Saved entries
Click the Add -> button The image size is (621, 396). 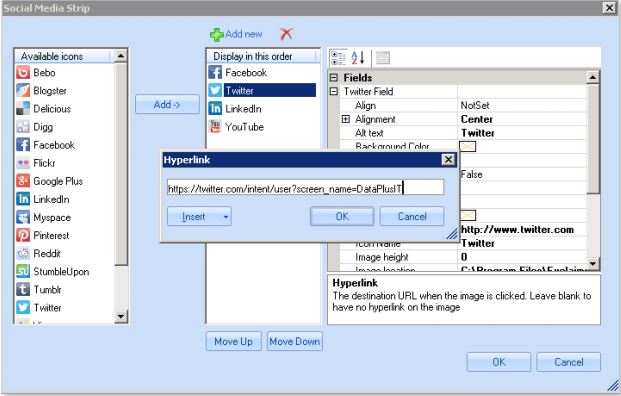pos(167,105)
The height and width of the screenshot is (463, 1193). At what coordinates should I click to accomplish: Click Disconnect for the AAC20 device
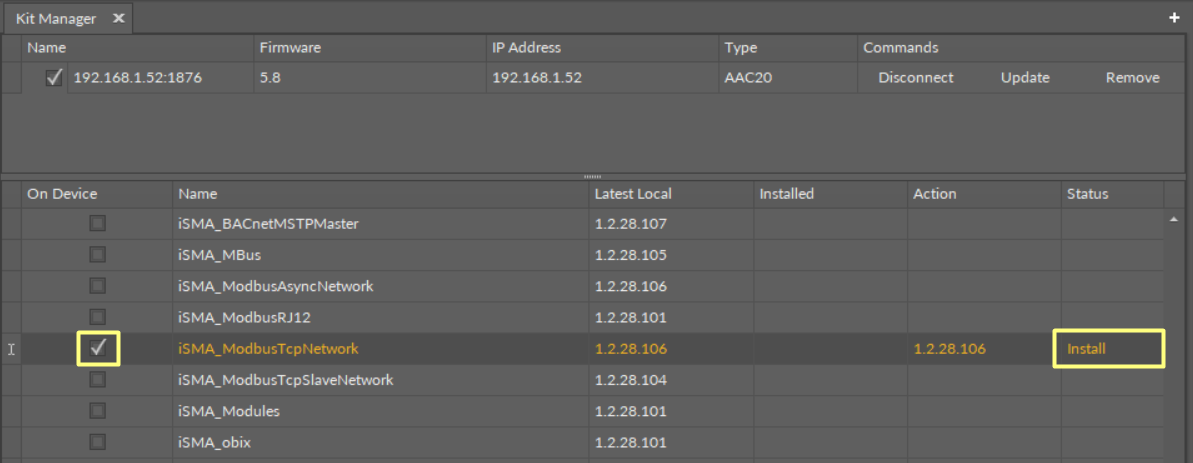tap(915, 78)
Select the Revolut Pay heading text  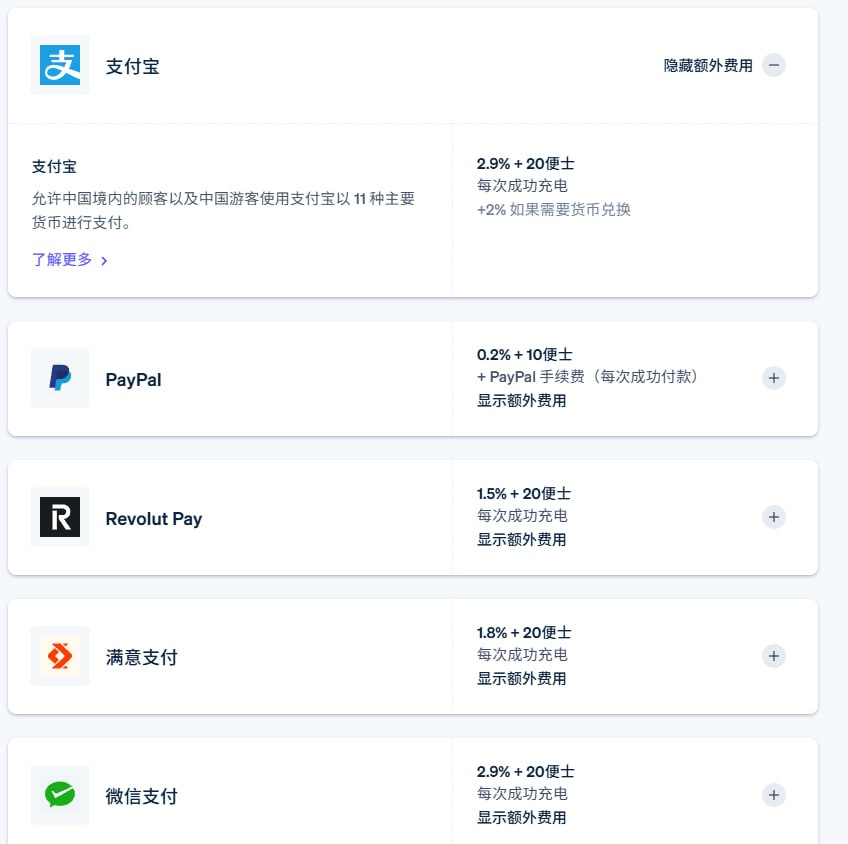[x=154, y=519]
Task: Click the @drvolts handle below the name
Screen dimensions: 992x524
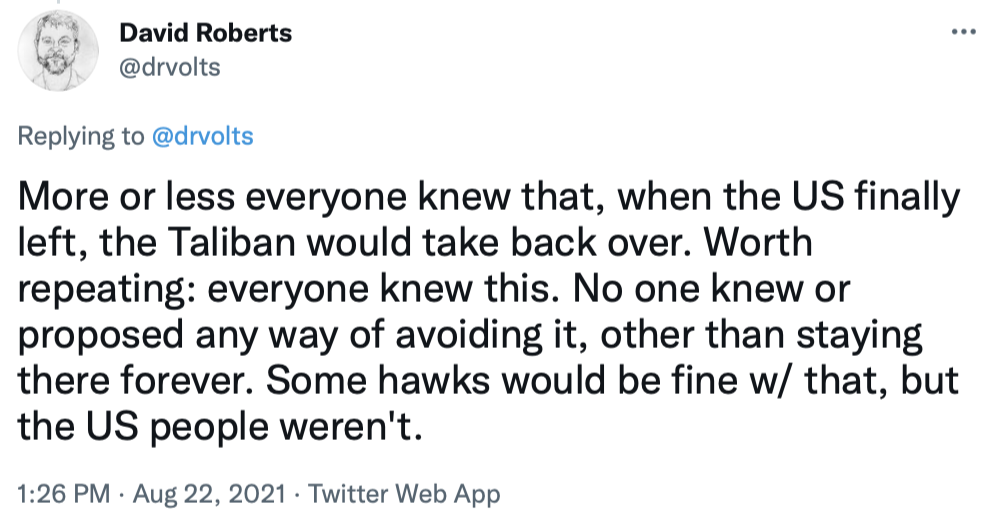Action: point(168,67)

# PROBLEM DETAILS:
Please copy exactly, and only, the lines from the one that contains "Task: Click the" through the last line of the data above, omitting all pictures.

# WRITTEN ANSWER:
Task: Click the @drvolts handle below the name
Screen dimensions: 992x524
Action: point(168,67)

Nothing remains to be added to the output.